Much existing research in the field looks at what can go wrong, Sharda says, like foster parent burn-out.
“I was interested in the flip side. What enables us to keep going? Anybody in a helping profession — how do we do it without it taking us under? How do we continue doing work that we love, that is fulfilling — but that is also complicated and draining and sometimes even traumatizing — and remain healthy ourselves?”
Collaborating with student researcher Carlie McNiff ’22, Sharda networked with several Michigan organizations and recruited 16 foster parents for the study. Sharda interviewed each one in summer 2021. The following spring, McNiff presented the team’s initial findings at Hope’s Celebration of Undergraduate Research and Creative Activity. Their project received the college’s 2022 Social Sciences Young Investigators Award. McNiff is now studying for her MSW at the University of Michigan.
This summer, Sharda and social work major Rebekah Yurschak ’24 will conduct thematic analysis of the interviews with foster parents and draft a manuscript for submission to an academic journal. To share with stakeholders such as foster parents and child welfare practitioners, they’ll also highlight the study’s implications for policy and practice. The summer phase of the project is made possible by the Wichers Fund for Faculty Development, through Hope’s Nyenhuis Faculty Development Grant program.
Here’s a small sampling of what Sharda and her research assistants learned about the unprecedented pressures foster parents weathered during the COVID shutdown. Some study participants were frustrated when agency offices closed and regular home visits were not occurring. Suspension of court operations created even more uncertainty than usual about how long a foster child would stay. Some felt uncomfortable monitoring children’s Zoom meetings with parents or providing hands-on help with, say, occupational therapy during children’s online sessions with specialists. They missed support groups. Some who isolated from their own nearby parents to keep them safe missed the help they’d previously provided. Some felt their agency didn’t care enough about their family’s safety.
Infusing all that were experiences foster parents shared with parents more broadly: the sudden addition of new, unwelcome tasks that felt overwhelming.
“I’m Lysoling my cereal boxes, for heaven’s sake,” one foster parent told Sharda. “I don’t need added stress on top of it. Like, what more do you want us to do?”
But some foster parents also saw a silver lining. “A hopeful, positive piece is that many families mentioned actually enjoying the shrinking of their worlds. They were able to bond and get to know their kids in a different, accelerated way, because they were forced to. All the services that weren’t happening, plus all the additional stuff that kids in foster care have — all that evaporated for a while. Families mentioned that that was really sweet time — not always, but often.”
Perhaps most important to Sharda’s purpose in this research, she found that study participants drew strength from fairly simple things, like an online support group, a church providing dinner once a week, or friends alongside them in a “COVID bubble.”
Sharda and her husband have fostered nine children since becoming licensed in 2009, so she could relate to what she heard.
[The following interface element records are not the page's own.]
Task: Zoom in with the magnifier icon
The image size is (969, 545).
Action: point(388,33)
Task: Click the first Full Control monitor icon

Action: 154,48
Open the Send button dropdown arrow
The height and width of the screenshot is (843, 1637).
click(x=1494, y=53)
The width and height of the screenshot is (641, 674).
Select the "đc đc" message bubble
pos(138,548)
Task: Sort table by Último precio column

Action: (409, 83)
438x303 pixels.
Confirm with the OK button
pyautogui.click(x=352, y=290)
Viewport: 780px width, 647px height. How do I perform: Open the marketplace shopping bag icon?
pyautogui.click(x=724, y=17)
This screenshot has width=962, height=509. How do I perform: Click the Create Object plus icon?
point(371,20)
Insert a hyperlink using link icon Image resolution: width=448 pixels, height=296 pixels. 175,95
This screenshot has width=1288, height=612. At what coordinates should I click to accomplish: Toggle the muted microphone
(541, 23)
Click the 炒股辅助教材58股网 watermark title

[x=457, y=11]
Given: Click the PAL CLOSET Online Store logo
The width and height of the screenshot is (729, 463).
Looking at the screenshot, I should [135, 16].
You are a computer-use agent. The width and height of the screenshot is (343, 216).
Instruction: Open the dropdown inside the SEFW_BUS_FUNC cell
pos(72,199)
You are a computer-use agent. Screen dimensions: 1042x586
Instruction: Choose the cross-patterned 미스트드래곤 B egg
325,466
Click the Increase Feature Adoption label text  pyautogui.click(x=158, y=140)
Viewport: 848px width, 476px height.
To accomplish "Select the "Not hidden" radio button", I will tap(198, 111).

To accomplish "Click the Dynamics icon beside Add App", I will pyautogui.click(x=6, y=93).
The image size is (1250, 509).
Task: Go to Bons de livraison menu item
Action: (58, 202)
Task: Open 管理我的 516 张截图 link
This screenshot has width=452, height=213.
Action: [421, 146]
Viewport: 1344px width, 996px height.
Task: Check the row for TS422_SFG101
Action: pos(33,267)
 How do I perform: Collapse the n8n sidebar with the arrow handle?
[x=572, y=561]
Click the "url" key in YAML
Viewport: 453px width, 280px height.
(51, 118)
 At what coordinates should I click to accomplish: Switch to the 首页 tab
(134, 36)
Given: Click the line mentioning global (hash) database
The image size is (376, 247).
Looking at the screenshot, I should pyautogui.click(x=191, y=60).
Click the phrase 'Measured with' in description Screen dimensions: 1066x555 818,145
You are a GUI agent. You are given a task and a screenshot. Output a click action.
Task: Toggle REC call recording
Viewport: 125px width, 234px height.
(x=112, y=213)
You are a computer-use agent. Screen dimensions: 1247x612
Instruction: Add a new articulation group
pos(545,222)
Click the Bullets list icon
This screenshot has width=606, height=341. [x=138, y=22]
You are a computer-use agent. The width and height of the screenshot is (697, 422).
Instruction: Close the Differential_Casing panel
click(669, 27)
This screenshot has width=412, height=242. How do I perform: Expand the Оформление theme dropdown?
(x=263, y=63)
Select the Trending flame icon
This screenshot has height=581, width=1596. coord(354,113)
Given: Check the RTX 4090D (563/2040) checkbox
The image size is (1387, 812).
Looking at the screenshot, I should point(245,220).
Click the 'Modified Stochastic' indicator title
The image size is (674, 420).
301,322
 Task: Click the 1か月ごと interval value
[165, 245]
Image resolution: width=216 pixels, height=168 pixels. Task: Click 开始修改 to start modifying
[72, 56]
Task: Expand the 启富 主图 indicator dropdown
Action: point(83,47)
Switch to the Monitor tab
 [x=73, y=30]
“We need people to talk to, bring us meals, pick our kids up at school — to send a complaining text to in the middle of the night,” Sharda says. When caring for a foster child, she and her husband lean on friends who “get it in ways that other friends don’t. We’ve got a really good village around us. That’s something that I want everybody to experience if they want to do this work.”
“Fostering can be really confusing and isolating and challenging. Those who have friends, neighbors, religious community around them aren’t as impacted by the hard stuff.”